WHAT IS BEING ASKED.
Check every line below for the string "will", and copy the lines that contain it.

DATA SHOWN.
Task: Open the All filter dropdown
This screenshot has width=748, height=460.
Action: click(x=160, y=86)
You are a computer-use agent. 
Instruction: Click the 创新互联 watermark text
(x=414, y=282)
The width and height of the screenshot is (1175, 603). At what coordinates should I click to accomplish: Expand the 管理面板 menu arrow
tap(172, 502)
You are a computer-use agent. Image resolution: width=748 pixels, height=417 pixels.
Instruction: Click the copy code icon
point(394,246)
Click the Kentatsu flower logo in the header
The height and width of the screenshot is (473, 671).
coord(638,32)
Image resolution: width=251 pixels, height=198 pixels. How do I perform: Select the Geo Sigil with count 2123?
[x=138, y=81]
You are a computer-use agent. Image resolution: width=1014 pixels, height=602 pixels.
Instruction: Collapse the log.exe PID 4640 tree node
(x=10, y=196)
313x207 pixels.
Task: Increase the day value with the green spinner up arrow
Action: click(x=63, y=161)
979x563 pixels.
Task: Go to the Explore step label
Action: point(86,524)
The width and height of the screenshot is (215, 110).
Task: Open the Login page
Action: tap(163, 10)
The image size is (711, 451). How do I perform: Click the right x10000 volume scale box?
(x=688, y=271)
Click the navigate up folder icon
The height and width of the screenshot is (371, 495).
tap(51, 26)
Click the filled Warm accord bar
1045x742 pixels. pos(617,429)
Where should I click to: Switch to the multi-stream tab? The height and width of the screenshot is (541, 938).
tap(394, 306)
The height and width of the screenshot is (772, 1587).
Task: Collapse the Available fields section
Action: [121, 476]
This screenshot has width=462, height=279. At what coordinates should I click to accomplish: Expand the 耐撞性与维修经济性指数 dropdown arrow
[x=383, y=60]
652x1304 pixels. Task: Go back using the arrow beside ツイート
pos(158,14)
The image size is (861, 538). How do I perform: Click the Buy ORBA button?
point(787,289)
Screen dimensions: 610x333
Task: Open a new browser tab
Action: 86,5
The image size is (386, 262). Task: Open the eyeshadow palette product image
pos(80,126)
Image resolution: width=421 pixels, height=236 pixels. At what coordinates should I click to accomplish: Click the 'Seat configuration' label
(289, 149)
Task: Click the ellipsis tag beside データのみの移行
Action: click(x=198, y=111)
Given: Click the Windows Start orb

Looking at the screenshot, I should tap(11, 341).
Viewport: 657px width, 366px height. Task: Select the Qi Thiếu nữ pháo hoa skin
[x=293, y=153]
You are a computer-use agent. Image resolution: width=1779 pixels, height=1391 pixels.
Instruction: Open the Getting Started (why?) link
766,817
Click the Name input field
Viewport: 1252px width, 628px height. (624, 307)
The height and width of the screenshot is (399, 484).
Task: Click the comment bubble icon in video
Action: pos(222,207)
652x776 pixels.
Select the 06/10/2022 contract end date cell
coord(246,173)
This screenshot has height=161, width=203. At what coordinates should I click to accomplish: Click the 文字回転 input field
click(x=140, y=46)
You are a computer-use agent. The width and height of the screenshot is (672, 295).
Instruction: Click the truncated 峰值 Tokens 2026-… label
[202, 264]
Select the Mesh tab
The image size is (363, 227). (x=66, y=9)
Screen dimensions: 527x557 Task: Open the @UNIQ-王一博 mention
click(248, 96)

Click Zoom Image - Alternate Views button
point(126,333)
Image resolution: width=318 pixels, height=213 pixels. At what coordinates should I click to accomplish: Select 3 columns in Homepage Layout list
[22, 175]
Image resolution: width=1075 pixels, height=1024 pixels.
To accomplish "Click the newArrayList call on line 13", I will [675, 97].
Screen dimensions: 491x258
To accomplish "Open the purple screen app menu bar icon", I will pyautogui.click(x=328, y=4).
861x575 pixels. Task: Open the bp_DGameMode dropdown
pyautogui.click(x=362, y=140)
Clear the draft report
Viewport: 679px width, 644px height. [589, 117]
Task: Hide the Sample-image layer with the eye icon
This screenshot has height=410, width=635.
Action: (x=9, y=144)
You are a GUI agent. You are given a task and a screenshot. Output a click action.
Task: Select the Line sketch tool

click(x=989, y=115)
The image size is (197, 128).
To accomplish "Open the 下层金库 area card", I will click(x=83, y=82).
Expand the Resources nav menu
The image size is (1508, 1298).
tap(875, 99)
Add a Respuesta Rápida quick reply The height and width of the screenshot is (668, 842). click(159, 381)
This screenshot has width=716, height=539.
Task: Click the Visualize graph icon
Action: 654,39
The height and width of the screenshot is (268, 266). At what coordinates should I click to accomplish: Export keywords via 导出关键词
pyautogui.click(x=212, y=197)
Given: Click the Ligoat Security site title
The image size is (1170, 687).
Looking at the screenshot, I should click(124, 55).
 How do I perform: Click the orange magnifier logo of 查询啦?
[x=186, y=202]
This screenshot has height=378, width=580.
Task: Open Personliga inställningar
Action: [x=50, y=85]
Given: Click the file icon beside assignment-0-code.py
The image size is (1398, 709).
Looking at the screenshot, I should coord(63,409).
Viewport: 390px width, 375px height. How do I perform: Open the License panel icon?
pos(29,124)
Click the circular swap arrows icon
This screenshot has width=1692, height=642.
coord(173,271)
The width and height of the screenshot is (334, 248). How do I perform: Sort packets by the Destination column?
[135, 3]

ANSWER TO THIS EXERCISE.
To accomplish "Click the newArrayList call on line 13", I will [675, 97].
To accomplish "Open the purple screen app menu bar icon", I will pyautogui.click(x=328, y=4).
To accomplish "Open the 下层金库 area card", I will click(x=83, y=82).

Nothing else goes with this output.